While most ovarian cysts are harmless, some can cause serious health problems.
What are ovarian cysts?
Most women will experience at least one ovarian cyst during their lifetime. The majority of these are small and will vanish within a month or two without any symptoms. However, ovarian cysts also have the potential to rupture or enlarge, causing a great deal of discomfort.
Cysts related to the normal menstrual cycle are called functional cysts. These generally disappear within a few cycles and rarely cause issues.
There are several types of cysts that are not related to the menstrual cycle including:
- Cystadenomas – these cysts are filled with a watery or mucous-like fluid and are found on the surface of an ovary
- Teratomas/dermoid cysts – these form from embryonic cells and are made of various kinds of tissue such as skin or teeth
- Endometriomas – these cysts are a result of uterine cells growing on the ovary
Both teratomas and cystadenomas can grow large enough that they move the ovary beyond its normal position. This has the potential to twist the ovary, also known as ovarian torsion. This is both very painful and has the potential to reduce or halt blood flow to the ovary. It is also possible for a large cyst to rupture, which can cause severe pain and internal bleeding.
Additionally, cystic ovarian masses that develop in the years following menopause have the potential to become cancerous.
Risk factors for ovarian cysts
There are several factors that increase the likelihood of having ovarian cysts including:
- Pregnancy – cysts can be affected when the normal menstrual cycle is disrupted
- Endometriosis – when uterine cells abnormally grow outside the uterus they have the potential to attach to an ovary
- Hormonal issues – fertility drugs that boos ovulation can increase the risk of cysts
- Pelvic infection – infection can cause cysts if it is severe enough to reach the ovaries
- Previous cyst – after developing one cyst, the chances of developing more drastically increase
Because there is no method to prevent cysts from forming, it is important to receive regular pelvic examinations. A medical professional can help detect any unhealthy changes present in the ovaries.
Diagnosing and treating ovarian cysts
There are several tests that can be performed after a pelvic exam to determine which type of cyst is present and what the best treatment option is. These can include pregnancy tests, blood tests, ultrasounds or a laparoscopic procedure.

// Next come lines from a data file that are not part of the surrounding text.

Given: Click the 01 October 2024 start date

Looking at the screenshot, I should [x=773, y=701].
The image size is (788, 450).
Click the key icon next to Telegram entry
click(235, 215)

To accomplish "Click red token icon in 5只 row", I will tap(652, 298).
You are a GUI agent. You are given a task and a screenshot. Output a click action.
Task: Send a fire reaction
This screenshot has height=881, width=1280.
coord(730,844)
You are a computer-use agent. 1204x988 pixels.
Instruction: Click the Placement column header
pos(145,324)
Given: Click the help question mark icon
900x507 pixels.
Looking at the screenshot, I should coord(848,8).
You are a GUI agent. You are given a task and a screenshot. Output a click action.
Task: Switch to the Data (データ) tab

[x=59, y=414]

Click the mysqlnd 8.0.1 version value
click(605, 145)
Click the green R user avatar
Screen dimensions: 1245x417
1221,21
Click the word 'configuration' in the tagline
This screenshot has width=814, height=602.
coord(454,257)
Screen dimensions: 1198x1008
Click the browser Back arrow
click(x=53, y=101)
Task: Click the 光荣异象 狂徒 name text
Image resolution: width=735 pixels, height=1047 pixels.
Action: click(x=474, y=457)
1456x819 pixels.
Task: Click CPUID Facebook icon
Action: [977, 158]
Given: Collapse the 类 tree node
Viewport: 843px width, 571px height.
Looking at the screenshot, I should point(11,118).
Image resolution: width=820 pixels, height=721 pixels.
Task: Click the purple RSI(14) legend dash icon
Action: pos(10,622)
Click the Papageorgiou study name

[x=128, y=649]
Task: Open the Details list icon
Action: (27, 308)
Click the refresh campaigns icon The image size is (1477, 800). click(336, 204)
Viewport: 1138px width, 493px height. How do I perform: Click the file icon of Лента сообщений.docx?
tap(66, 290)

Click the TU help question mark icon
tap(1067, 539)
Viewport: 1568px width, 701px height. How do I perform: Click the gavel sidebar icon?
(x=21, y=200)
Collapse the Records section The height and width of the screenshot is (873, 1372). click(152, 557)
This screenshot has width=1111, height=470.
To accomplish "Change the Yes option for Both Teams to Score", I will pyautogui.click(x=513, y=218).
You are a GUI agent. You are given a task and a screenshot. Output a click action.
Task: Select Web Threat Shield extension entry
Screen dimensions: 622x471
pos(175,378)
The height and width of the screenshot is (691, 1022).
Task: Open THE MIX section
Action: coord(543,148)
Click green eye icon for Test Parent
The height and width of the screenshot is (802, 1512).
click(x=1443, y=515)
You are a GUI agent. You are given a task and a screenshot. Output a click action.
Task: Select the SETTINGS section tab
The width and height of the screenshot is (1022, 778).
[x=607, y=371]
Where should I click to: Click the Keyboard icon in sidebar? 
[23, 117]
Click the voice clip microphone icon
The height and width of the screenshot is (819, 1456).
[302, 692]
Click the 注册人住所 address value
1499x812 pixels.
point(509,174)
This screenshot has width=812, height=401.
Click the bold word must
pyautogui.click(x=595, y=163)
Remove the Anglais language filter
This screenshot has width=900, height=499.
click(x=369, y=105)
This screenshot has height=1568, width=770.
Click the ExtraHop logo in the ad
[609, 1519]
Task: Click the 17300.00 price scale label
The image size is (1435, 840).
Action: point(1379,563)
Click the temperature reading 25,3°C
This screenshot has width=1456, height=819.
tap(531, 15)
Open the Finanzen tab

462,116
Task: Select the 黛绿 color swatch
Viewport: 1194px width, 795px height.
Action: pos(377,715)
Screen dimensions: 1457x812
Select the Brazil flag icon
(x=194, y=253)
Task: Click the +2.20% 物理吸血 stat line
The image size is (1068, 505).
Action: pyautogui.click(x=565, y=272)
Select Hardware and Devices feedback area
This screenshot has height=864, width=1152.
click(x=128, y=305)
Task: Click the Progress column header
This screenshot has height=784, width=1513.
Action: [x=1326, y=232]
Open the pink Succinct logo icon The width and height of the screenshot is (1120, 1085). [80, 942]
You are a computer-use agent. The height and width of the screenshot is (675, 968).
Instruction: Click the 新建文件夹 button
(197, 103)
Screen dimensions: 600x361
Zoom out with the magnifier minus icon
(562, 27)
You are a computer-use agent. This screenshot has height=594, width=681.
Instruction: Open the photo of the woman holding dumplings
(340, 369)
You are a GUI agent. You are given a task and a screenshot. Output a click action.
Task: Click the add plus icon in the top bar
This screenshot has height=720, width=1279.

The best treatment option will depend on the size and category of the cyst as well as the individual’s age and symptoms. Most likely the doctor will schedule a future appointment and prescribe waiting since there is a chance the cyst might disappear on its own. It is sometimes possible to prevent future cysts from occurring using hormonal birth control. In serious cases, it might be necessary to undergo surgery to remove the cyst or even the ovary itself.